Activity list ->
- 1) Using the passage on Isaacs and unconscious phantasy, decide whether each statement agrees with it. Answer yes or no for (a), (b) and (c), and quote the exact words from the passage that settle each one.
(a) Isaacs infers that the other person is unaware of the experience she attributes to them.
(b) Isaacs holds that her inferences must be confirmed by explicit testimony from the other.
(c) In the quoted statement, the analyst's sex as seen in the patient's mind stays the same from day to day.
- 2) Write the next part of the passage on Isaacs and unconscious phantasy, starting after its final sentence.

(Supplied passage Opens)

Isaacs, in referring not simply to imagination, daydreams, or reveries, but to 'unconscious phantasy',
is making two types of inference from her position as the own person,
namely: she is inferring something about the other's experience, and she is inferring that this is
something of which the other is unaware. This seems to mean that there is a whole
type of experience, as well as specific 'content' of experience, of which the other who 'has' the imputed experience knows,
or may know, nothing. From her premises, corroboration of her self's inferences
by explicit testimony from the other is not necessary to confirm these
particular inferences.
When self
is the analyst and the other the analysand, the own person states:
The personality,
the attitudes and intentions, even the external characteristics and the sex of
the analyst, as seen and felt in the patient's mind, change from day to
day (even from moment to moment), according to changes in the inner life
of the patient (whether these are brought about by the analyst's comments or by
outside happenings). That is to say, the patient's relation to his analyst
is almost entirely one of unconscious phantasy.

(Supplied passage Closes)
(Supplied information Opens)

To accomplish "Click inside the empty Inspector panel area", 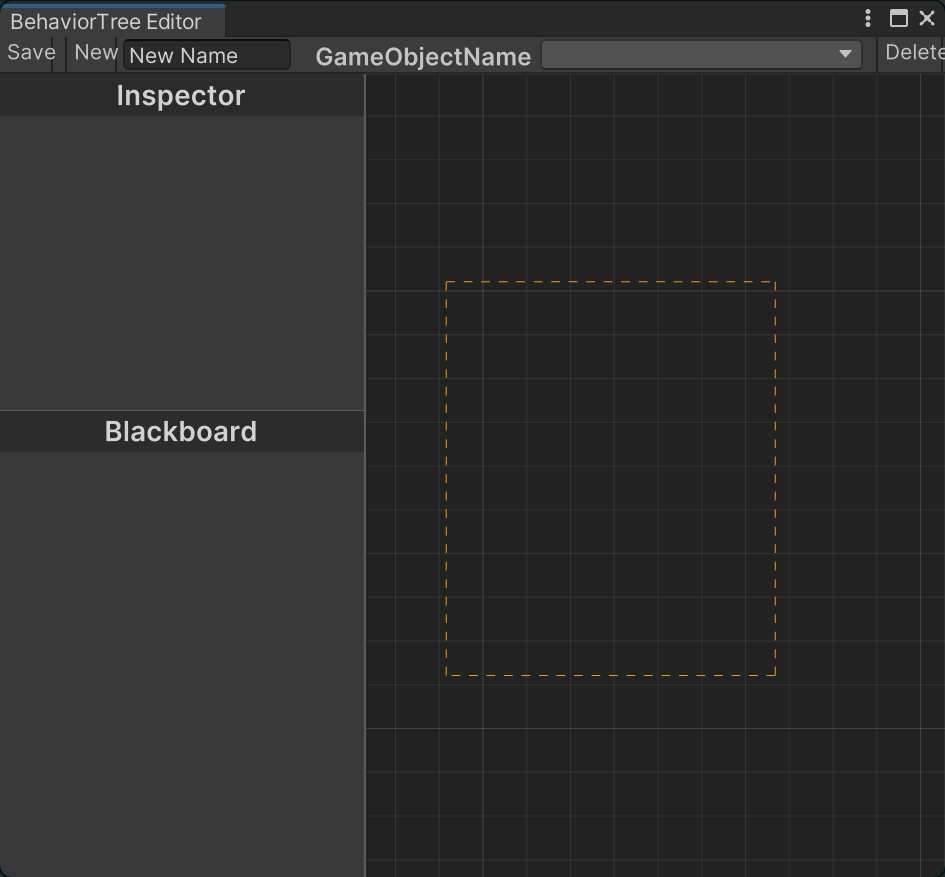I will [x=181, y=262].
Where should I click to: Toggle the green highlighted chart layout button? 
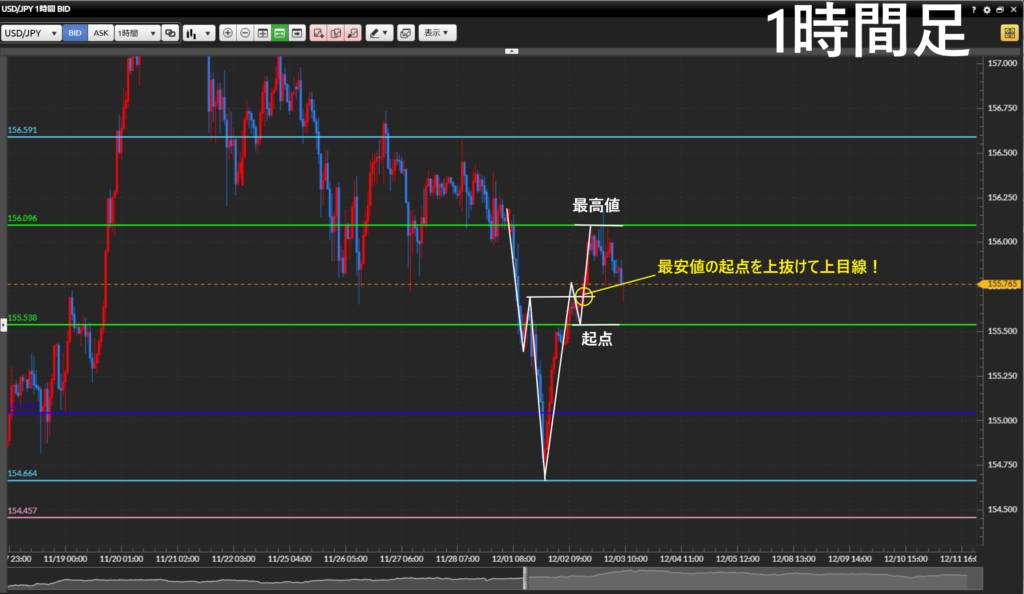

(Supplied information Closes)

Results of the tasks ->
- 1)
(a) Yes: "she is inferring that this is something of which the other is unaware"
(b) No: "corroboration of her self's inferences by explicit testimony from the other is not necessary"
(c) No: "change from day to day (even from moment to moment)"

- 2)
The own
person infers from the other's behaviour that the other's behaviour has
a 'meaning' to which the other is blind and, in that sense, the other cannot
'see' or 'realize' what his (the other's) actions are implying.
The analyst then says: 'The patient is dominated by an "unconscious" phantasy.'
Let us
distinguish two usages of 'unconscious'. First, the term 'unconscious' may
refer to dynamic structures, functions, mechanisms, processes that are meant
to explain a person's actions or experiences. Such structures,
functions, mechanisms, or processes are outside experience but are used to
'explain' experience, whether called conscious or unconscious. These concepts lie outside
experience, but start from inferences about experience. If these inferences are
incorrect, everything built upon them is completely wrong.
In the
second place, 'unconscious' may signify that the user of the term is claiming
that he or the other is unaware of part of his own experience, despite the
apparent absurdity of this claim.
We may ask:
what is the experiential status of 'unconscious phantasy' as Isaacs uses this
term? Isaacs, time and again, states that unconscious phantasy is an
experience:
A mechanism is an abstract general
term describing certain mental processes which are experienced by the
subject as unconscious phantasies.
Phantasy is (in the first instance)
the mental corollary, the psychic representative, of instinct.
There is no impulse, no instinctual urge or response which is not
experienced as unconscious phantasy.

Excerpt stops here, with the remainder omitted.